扫描文档后,我们通常需要对其进行清理和修复,以优化其质量。有几种优化的方法:
-
应用图像滤镜。
我们可以将图像转换为黑白,以清洁背景并提高对比度。在下面的示例中,可以看到噪点和阴影都可以去除。
原图:
黑白图:
此外,转换为黑白还可以减小图像大小。
-
使用自由画笔或者图像修复来去除不想要的目标。如果我们需要还原背景,图像修复是更好的选择。这种技术通常用于修复旧照片。
修复过程如下所示。
原图:
掩膜:
修复的:
在本文中,我们将创建一个前端应用,使用Dynamsoft Document ViewerSDK清理和修复扫描的文档。
新建HTML文件
创建一个包含以下内容的新HTML文件:
<!DOCTYPE html>
<html lang="en">
<head>
<meta charset="UTF-8">
<meta http-equiv="X-UA-Compatible" content="IE=edge">
<meta name="viewport" content="width=device-width, initial-scale=1.0, minimum-scale=1.0, maximum-scale=1.0, user-scalable=no">
<title>Clean up and Repair Documents</title>
<style>
.container {
display: flex;
align-items: center;
flex-direction: column;
}
.container h2 {
text-align: center;
}
#viewer {
max-width: 1024px;
width: 100%;
height: 600px;
}
@media screen and (max-device-width: 600px){
#viewer {
width: 100%;
height: 480px;
}
}
</style>
</head>
<body>
<div class="container">
<h2>Clean up and Repair Scanned Documents</h2>
<label>
Select an image:
<br/>
<input type="file" id="files" name="files" onchange="filesSelected()"/>
</label>
<div id="viewer"></div>
</div>
</body>
<script>
</script>
</html>
添加依赖项
-
添加Dynamsoft Document Viewer SDK。
<script src="https://cdn.jsdelivr.net/npm/dynamsoft-document-viewer@2.0.0/dist/ddv.js"></script> <link rel="stylesheet" href="https://cdn.jsdelivr.net/npm/dynamsoft-document-viewer@2.0.0/dist/ddv.css">
-
添加
inpaint
库。
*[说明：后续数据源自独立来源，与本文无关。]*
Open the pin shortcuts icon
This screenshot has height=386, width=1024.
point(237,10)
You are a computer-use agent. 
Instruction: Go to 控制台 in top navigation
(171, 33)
<script type="text/javascript" src="https://tony-xlh.github.io/clean-and-repair-scanned-documents/inpaint.js"></script> <script type="text/javascript" src="https://tony-xlh.github.io/clean-and-repair-scanned-documents/heapqueue.js"></script>
初始化Dynamsoft Document Viewer
-
使用证书初始化SDK。可以在这里申请一个证书。
let oneDayTrialLicense = "DLS2eyJoYW5kc2hha2VDb2RlIjoiMjAwMDAxLTE2NDk4Mjk3OTI2MzUiLCJvcmdhbml6YXRpb25JRCI6IjIwMDAwMSIsInNlc3Npb25QYXNzd29yZCI6IndTcGR6Vm05WDJrcEQ5YUoifQ=="; Dynamsoft.DDV.Core.license = oneDayTrialLicense; Dynamsoft.DDV.Core.engineResourcePath = "https://cdn.jsdelivr.net/npm/dynamsoft-document-viewer@2.0.0/dist/engine";// Lead to a folder containing the distributed WASM files await Dynamsoft.DDV.Core.init();
-
创建一个文档实例。
const docManager = Dynamsoft.DDV.documentManager; doc = docManager.createDocument();
-
创建一个新的Edit Viewer的实例并打开创建的文档实例。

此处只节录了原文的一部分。